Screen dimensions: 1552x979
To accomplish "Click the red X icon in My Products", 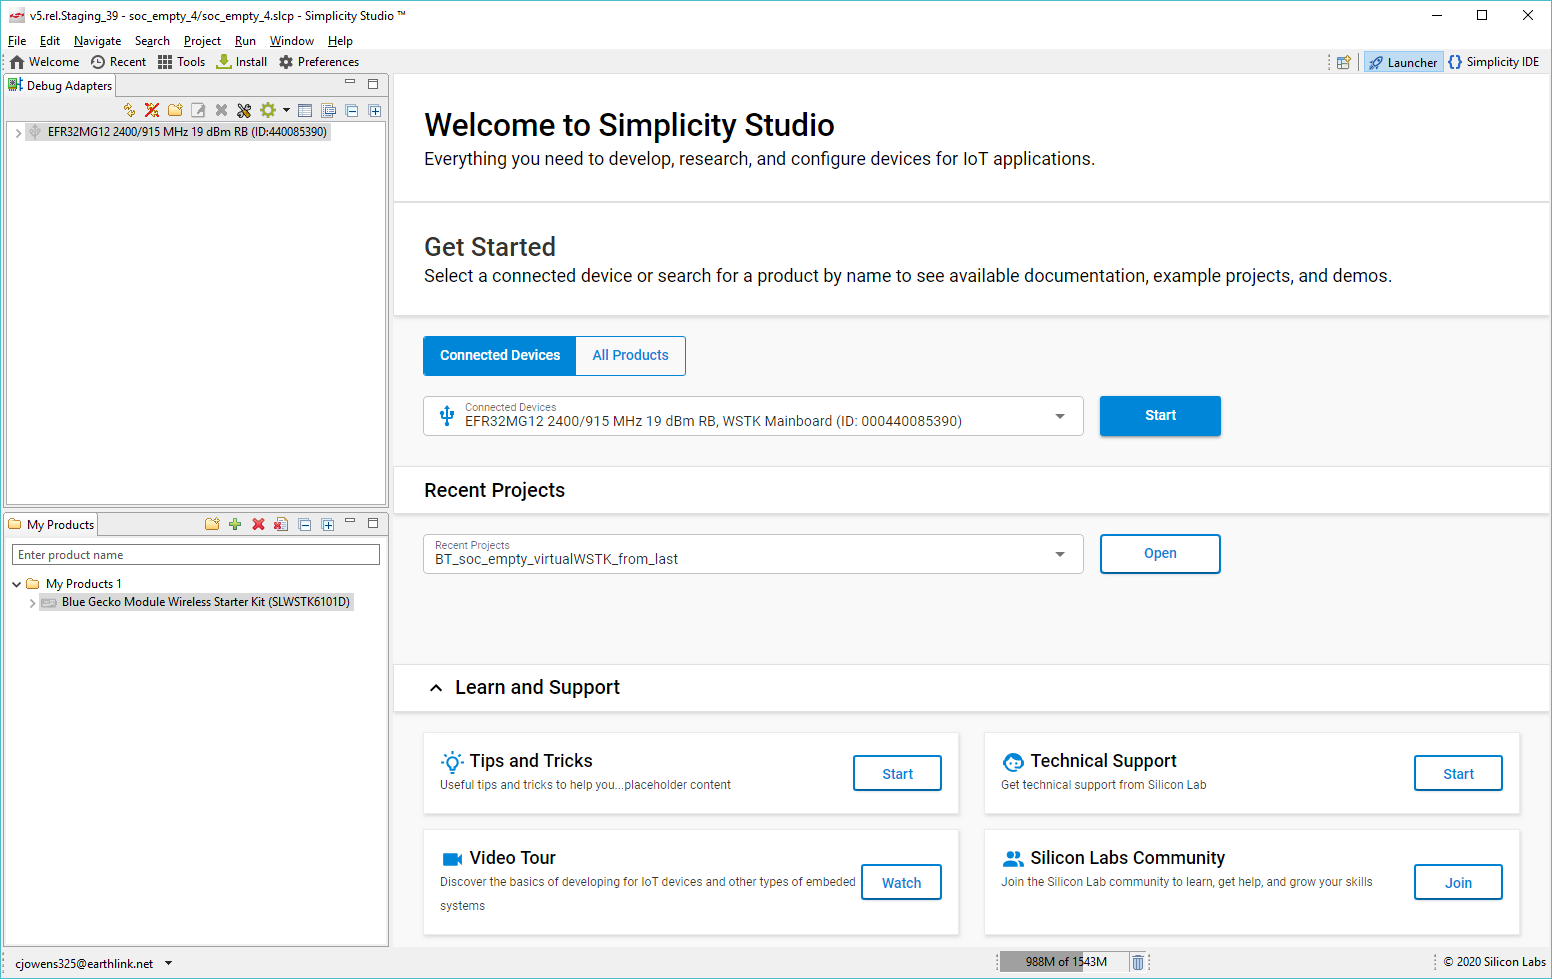I will tap(258, 524).
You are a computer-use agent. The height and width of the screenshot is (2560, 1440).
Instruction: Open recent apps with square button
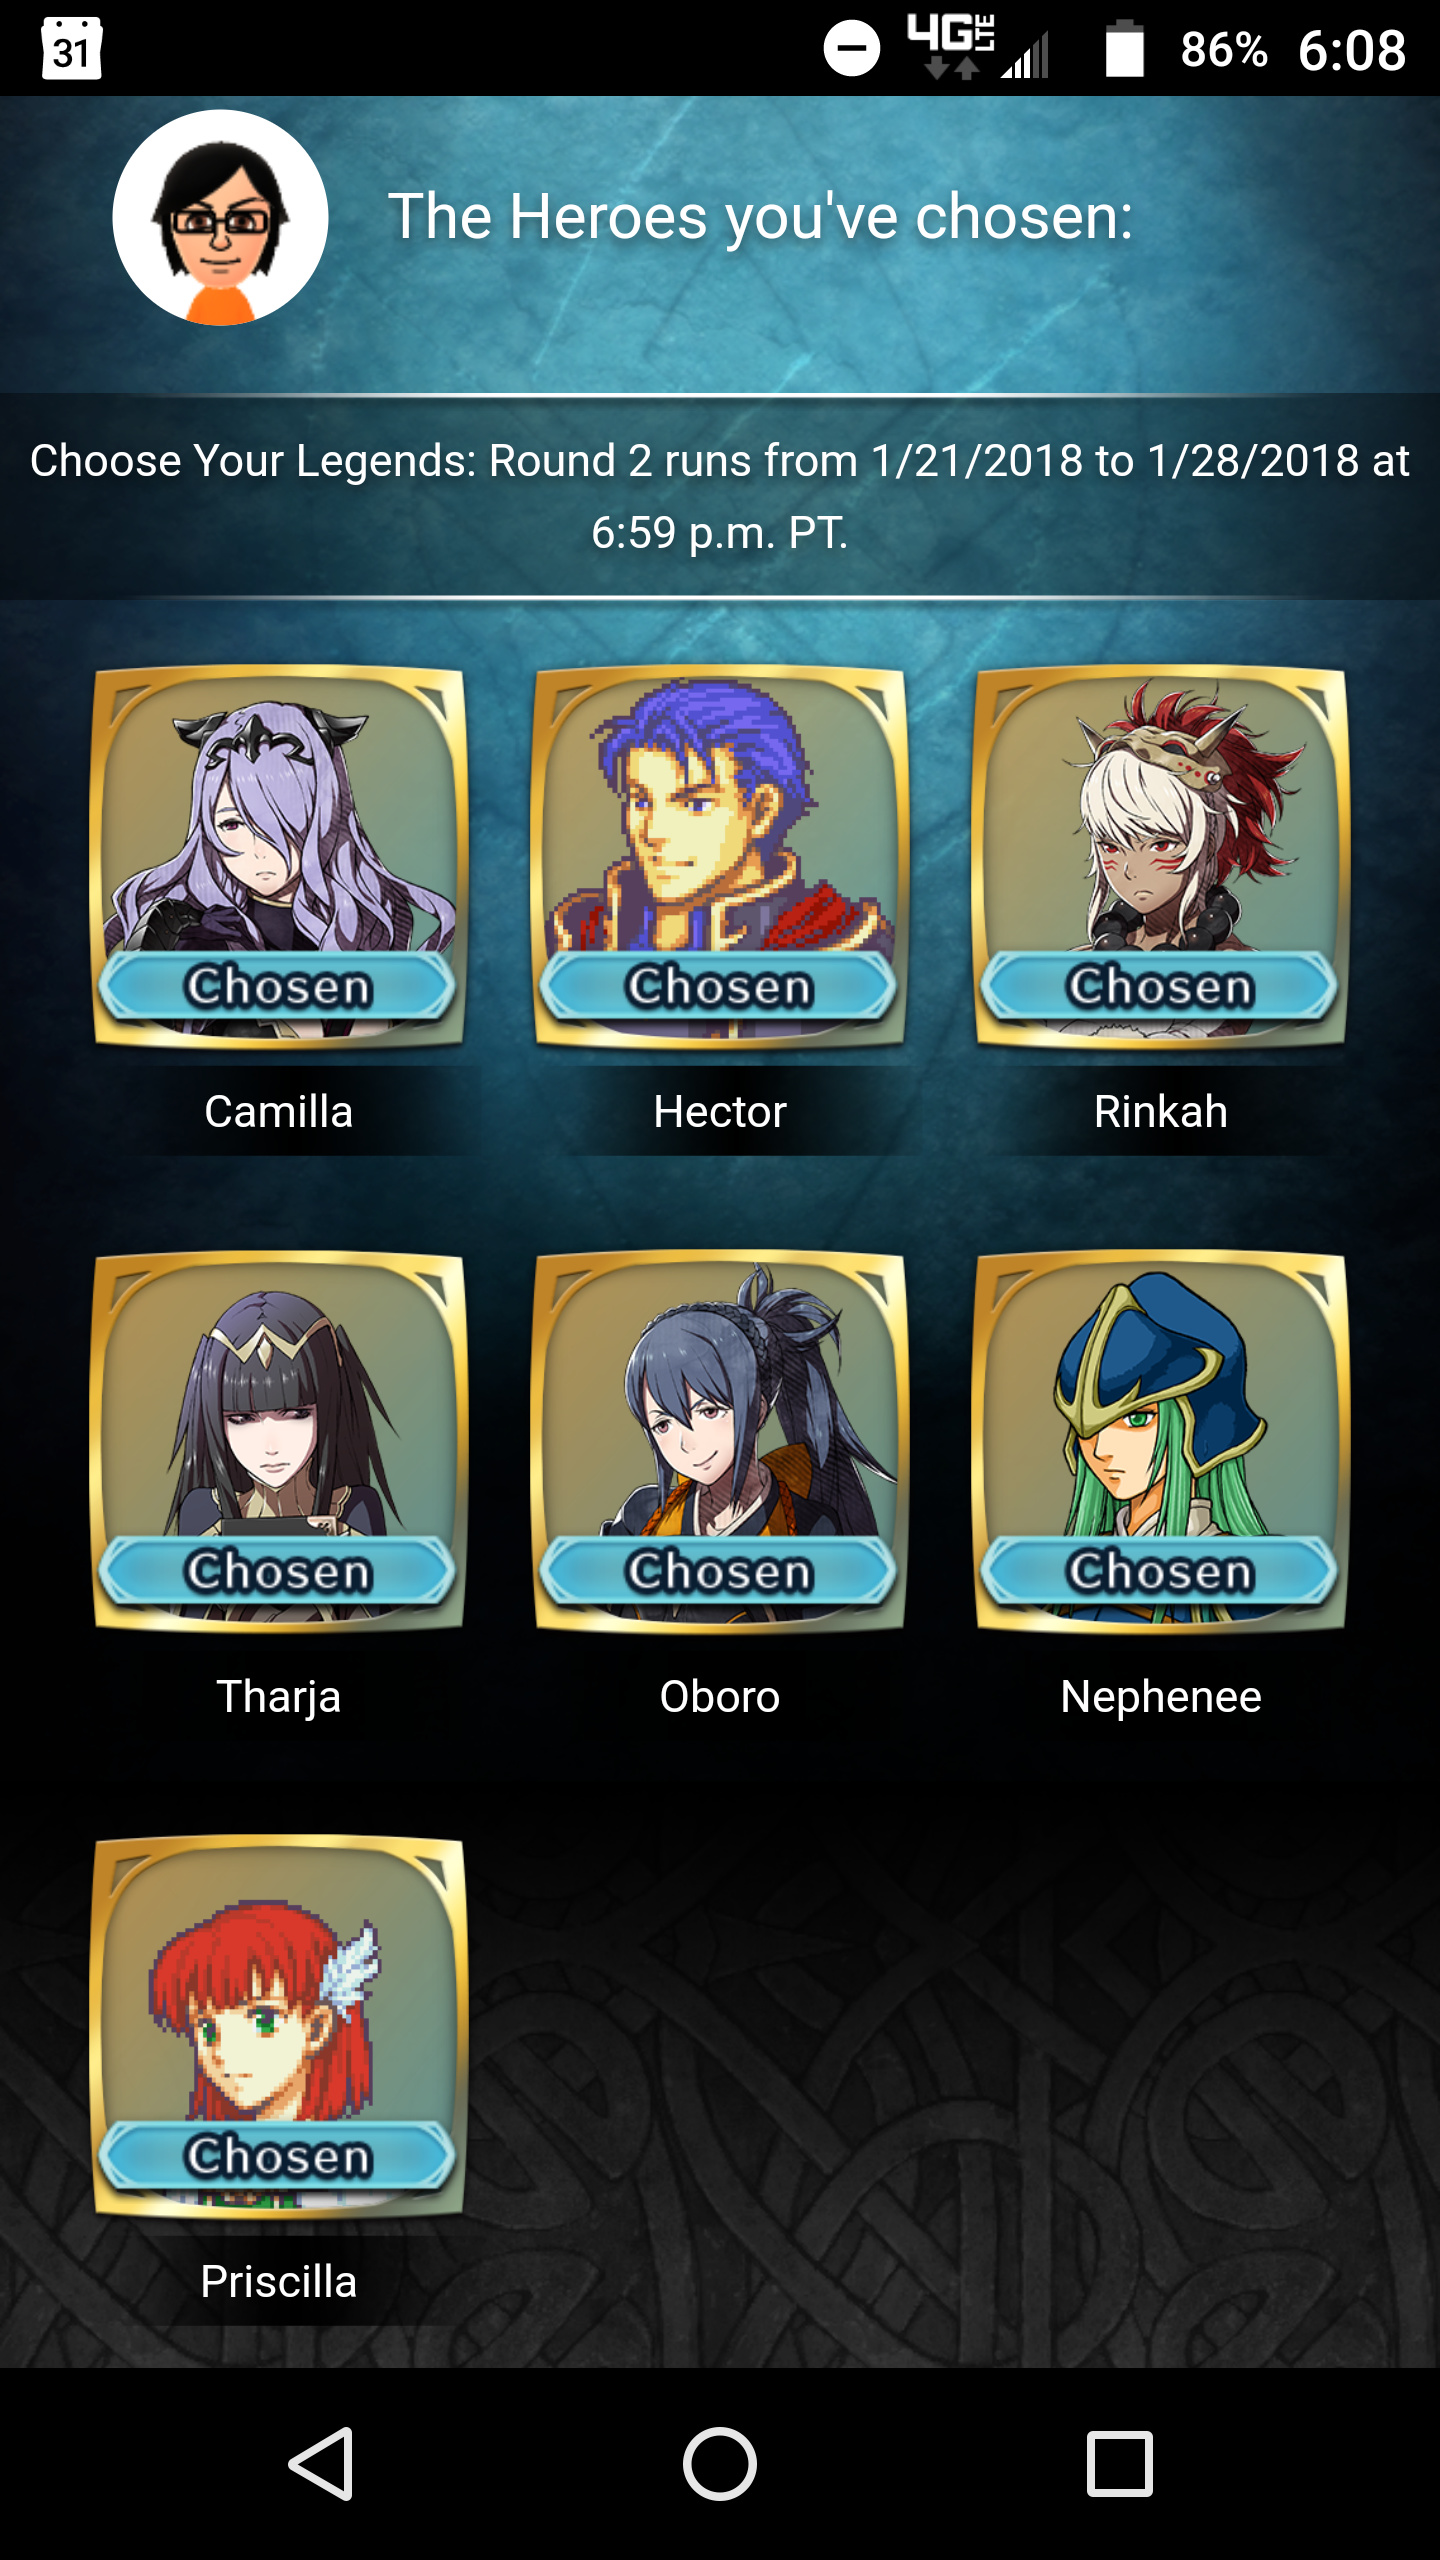pyautogui.click(x=1120, y=2464)
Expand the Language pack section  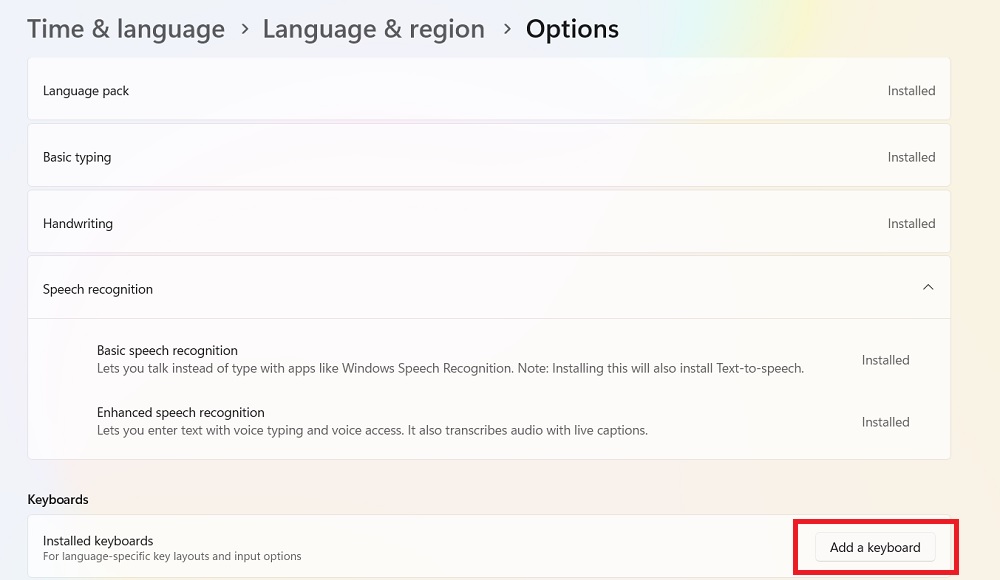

▶ Your goal:
Starting with the line that contains "You are a computer-use" and continuing through the last of the items, rewrite those lines as a JSON list of strings with one string per line, skipping blank lines. Leave the pictures out.

▶ Output for this exercise:
[
  "You are a computer-use agent. The height and width of the screenshot is (2560, 1440).",
  "Instruction: Open recent apps with square button",
  "pyautogui.click(x=1120, y=2464)",
  "Expand the Language pack section  "
]